As I flipped to the reading for the night in our current book, Brave Girls 365 Devotional, I hesitated.“If we confess our sins, He will forgive our sins…He will make us clean from all the wrongs we have done.” (1 John 1:9). Sin. Confession. Repentance. Forgiveness. I wanted desperately to skip to the next page, to read an easier devotional about how to handle life when it’s not fair, or how to encourage your friends. I wasn’t sure I wanted to talk about sin with our little girl.
Maybe you do that too, when topics in faith feel uncomfortable. It’s easier to explain grace, encouragement, and loving our neighbors than it is to talk about sin. Because when we talk about sin, we have to admit that we’re all sinners who need a Savior – and that can be an uncomfortable confession. It means that we can’t do everything on our own, that we have weaknesses, and that we are in need of restoration.
In Psalm 51 David pens a prayer for restoration, a guide that shows us how to come before God with a heart ready to receive the full forgiveness that He promises. David begins by recounting the characteristics of God (faithful love; abundant compassion) and then confesses his sins. Before we can walk in the joy and gladness of God’s restoration, we must empty our hearts and hands of the sinful parts of our lives to make room for what God needs to do.
David goes on to ask God not only to cleanse him of his sins, but to “renew a steadfast spirit” and“sustain me by giving me a willing spirit.” (v 10, 12). What a beautiful reminder that God will give us everything we need to live fully in the abundance of His restoration if we are humble enough to confess our sins and ask for His help.

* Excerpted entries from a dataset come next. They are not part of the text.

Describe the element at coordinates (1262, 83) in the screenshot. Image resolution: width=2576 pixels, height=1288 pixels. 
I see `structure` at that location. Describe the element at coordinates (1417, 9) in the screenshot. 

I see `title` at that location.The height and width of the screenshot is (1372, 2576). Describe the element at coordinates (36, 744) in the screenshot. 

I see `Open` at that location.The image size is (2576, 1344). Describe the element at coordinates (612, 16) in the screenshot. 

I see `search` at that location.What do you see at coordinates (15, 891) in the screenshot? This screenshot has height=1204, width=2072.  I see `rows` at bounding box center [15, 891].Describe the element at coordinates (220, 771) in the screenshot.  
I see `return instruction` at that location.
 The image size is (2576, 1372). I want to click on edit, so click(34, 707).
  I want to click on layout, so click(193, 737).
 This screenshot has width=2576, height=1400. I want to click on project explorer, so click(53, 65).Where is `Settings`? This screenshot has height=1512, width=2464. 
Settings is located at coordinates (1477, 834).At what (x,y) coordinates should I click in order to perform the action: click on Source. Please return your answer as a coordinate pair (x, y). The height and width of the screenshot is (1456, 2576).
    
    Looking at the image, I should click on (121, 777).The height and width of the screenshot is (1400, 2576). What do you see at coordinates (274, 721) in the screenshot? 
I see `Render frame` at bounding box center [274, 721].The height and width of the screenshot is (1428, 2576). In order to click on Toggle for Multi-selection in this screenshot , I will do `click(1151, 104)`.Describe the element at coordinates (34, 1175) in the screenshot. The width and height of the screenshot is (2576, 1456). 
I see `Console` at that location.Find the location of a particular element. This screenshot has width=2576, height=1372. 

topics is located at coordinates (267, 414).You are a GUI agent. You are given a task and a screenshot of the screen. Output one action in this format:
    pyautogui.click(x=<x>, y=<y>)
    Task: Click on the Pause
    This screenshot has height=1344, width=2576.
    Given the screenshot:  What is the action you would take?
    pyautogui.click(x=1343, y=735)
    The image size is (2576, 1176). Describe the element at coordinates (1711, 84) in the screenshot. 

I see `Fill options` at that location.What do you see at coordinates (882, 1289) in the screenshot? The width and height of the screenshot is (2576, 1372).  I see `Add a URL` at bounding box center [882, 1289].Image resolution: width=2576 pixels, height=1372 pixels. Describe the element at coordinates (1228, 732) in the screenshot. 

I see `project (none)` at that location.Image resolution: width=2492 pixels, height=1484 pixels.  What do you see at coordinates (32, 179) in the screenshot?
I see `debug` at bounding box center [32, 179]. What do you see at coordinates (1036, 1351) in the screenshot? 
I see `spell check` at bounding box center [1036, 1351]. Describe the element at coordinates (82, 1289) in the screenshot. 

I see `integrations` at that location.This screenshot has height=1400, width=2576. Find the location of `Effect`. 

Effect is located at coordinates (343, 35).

Answering questions about confession and repentance with my daughter meant being willing to share with her that her mommy is far from perfect. I’ve been quite present for every one of my sins – big and small. But it was also a beautiful moment to share that God does not expect perfection, but obedience. And that is something much easier for this mama to share.
- How do you feel God inviting you to experience His abundance in this season of your life? What would you need to confess, or let go of, to make room for God to accomplish this?
- Take time to read through Psalm 51, following David’s example as you speak out loud who God is, what He has already been faithful to do, and spend time in prayer confessing anything God reveals to you.
A PRAYER FOR YOUR WEEK
Father, thank You that You desire for us to live in abundance, and we can experience this through confession. Though acknowledging our sin is painful, help us to boldly repent before You, that we might continually make room in our lives for Your joy and gladness. We praise You for being the God who restores.
I think it’s wonderful that you spend devotional time with your daughter. I have had the priviledge of sowing into many children’s lives, those seeds will grow. It’s good to face the hard stuff too early enough so they will remember as they get older.
Cheryl Howard says
Thanks for sharing this truth.
Susan Mulder says
So good Crystal!! Sin isn’t something we talk openly about, especially with our little ones. I admit that confession is something I gloss over in prayer-not because I don’t sin but because I would much rather pray about other things. What a great reminder to keep it real with our families, but especially with God!